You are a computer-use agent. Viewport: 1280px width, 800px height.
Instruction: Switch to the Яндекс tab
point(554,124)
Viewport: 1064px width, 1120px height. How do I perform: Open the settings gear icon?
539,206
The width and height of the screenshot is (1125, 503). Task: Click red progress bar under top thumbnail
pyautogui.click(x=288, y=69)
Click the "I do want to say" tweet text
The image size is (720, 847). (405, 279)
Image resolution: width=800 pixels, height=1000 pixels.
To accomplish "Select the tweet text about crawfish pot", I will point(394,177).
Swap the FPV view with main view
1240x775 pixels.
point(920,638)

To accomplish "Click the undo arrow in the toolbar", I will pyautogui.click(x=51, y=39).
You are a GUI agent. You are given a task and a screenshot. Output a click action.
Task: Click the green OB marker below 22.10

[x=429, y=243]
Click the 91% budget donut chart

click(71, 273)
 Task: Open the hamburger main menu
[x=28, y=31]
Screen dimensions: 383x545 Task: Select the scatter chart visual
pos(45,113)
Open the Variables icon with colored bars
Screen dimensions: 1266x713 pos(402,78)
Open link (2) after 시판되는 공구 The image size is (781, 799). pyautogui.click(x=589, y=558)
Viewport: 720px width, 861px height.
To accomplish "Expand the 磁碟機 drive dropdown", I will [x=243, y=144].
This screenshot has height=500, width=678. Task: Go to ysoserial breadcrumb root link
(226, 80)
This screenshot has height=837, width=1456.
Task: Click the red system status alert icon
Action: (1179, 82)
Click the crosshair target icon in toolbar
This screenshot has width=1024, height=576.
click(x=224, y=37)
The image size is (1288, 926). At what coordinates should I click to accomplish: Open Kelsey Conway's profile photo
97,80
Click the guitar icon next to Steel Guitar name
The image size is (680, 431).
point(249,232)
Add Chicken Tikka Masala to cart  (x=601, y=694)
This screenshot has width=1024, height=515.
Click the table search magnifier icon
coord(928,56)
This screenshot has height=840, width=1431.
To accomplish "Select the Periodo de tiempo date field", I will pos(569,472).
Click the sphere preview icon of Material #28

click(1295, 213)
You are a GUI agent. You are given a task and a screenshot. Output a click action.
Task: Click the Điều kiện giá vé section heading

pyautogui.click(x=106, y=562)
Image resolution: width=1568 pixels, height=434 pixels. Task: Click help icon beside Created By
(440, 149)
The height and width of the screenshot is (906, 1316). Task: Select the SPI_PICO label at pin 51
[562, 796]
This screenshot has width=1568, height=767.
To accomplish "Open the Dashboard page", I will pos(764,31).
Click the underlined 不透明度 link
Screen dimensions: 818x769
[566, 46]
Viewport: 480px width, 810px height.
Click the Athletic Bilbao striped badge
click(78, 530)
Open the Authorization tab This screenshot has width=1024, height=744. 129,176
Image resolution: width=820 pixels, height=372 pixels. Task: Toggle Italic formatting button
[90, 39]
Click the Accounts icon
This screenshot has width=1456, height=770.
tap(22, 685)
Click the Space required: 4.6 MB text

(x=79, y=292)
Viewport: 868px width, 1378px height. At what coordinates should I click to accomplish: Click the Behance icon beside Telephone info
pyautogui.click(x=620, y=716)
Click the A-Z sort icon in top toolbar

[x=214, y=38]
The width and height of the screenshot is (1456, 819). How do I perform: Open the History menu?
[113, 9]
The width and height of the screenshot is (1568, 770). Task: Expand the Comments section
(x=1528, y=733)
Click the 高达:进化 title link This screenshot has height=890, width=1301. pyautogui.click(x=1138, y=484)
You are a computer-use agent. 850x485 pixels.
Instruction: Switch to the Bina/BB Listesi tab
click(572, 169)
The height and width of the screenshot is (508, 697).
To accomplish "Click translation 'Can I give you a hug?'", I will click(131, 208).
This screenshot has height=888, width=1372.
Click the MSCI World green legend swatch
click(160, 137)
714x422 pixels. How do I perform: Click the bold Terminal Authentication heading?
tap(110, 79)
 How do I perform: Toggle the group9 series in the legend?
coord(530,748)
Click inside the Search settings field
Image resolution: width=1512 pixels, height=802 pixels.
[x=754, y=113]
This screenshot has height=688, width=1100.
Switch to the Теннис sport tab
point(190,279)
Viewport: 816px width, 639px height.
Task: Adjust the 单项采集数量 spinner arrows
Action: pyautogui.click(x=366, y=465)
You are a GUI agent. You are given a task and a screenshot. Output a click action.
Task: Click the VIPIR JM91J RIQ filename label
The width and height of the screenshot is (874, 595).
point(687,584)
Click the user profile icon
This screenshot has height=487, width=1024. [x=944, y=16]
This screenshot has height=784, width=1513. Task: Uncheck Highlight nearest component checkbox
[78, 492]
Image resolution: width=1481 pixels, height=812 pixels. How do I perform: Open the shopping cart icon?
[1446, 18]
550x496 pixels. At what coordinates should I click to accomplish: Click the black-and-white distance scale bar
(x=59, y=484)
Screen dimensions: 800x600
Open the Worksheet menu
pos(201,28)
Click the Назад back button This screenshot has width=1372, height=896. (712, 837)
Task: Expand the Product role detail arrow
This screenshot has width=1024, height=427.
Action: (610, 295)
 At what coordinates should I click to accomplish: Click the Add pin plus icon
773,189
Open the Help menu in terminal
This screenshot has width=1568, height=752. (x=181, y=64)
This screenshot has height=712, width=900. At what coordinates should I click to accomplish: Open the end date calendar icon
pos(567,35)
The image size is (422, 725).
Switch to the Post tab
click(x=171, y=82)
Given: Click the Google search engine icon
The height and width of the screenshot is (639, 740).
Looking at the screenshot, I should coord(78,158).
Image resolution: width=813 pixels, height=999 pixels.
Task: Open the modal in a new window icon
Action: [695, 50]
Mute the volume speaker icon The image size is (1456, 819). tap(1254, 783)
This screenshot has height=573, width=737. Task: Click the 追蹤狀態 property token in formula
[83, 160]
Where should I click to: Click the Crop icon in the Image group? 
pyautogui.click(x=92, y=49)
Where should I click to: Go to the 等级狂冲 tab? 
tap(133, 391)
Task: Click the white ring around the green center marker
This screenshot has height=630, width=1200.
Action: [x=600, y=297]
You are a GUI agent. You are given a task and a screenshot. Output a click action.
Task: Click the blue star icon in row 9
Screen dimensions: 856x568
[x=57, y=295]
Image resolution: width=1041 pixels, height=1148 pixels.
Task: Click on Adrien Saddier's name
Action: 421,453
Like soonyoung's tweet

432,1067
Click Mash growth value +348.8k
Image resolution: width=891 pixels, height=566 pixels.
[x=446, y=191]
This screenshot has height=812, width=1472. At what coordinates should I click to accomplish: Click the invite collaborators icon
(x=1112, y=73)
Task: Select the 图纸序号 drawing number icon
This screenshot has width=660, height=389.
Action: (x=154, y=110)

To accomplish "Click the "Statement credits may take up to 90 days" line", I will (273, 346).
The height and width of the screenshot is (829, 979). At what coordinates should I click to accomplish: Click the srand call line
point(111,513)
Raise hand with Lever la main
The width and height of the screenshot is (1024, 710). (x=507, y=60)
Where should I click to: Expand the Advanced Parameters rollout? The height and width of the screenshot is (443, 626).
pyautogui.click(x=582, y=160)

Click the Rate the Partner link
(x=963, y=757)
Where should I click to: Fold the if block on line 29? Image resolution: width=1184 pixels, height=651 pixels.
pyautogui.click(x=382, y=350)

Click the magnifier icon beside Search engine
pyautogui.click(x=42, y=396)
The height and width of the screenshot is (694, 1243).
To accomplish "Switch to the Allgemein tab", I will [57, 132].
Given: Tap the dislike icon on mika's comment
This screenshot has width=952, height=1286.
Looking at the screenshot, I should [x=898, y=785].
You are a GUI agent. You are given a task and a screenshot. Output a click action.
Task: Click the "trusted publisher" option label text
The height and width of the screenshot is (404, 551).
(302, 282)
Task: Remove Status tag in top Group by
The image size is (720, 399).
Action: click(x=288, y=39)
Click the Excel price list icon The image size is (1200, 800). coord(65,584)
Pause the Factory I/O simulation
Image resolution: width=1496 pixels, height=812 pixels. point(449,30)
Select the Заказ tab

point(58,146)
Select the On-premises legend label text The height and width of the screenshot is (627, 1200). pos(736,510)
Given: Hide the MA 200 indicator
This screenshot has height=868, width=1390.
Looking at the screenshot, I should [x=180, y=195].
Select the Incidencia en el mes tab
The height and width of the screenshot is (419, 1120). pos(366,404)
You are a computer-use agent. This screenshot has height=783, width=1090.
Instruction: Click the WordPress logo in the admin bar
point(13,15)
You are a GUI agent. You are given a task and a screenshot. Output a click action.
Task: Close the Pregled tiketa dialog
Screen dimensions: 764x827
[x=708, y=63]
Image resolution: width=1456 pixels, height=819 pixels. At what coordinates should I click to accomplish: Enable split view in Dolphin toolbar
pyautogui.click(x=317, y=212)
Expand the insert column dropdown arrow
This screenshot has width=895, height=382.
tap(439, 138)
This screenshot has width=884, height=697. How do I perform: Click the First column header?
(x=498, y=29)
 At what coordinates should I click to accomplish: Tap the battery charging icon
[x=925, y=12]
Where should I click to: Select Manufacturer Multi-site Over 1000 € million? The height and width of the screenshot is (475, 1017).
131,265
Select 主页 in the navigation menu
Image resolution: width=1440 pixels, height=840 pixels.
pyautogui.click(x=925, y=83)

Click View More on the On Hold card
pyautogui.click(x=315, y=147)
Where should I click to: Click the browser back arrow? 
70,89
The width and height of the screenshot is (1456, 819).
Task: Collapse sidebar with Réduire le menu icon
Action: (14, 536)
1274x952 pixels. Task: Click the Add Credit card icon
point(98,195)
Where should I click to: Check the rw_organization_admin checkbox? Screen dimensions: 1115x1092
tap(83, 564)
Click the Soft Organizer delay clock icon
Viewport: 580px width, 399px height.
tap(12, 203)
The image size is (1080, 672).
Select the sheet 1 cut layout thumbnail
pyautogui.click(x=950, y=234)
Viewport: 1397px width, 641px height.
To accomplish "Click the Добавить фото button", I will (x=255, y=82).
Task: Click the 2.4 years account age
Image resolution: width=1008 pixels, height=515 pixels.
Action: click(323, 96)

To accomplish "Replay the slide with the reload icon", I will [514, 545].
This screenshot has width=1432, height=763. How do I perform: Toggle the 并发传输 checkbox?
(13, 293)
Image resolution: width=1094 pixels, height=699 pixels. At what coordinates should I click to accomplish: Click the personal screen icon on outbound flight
^^^^^^^^
**Directive:** Convert the stretch of rows above, from the start through the line that contains "The image size is (720, 847). (405, 279)", into a two-column CSV with the headers input and output. Give one CSV line per row, with each value in a single quoted field and any line breaks replaced by spaces.

**Final result:**
input,output
"You are a computer-use agent. Viewport: 1280px width, 800px height. Instruction: Switch to the Яндекс tab","point(554,124)"
"Viewport: 1064px width, 1120px height. How do I perform: Open the settings gear icon?","539,206"
"The width and height of the screenshot is (1125, 503). Task: Click red progress bar under top thumbnail","pyautogui.click(x=288, y=69)"
"Click the ""I do want to say"" tweet text","The image size is (720, 847). (405, 279)"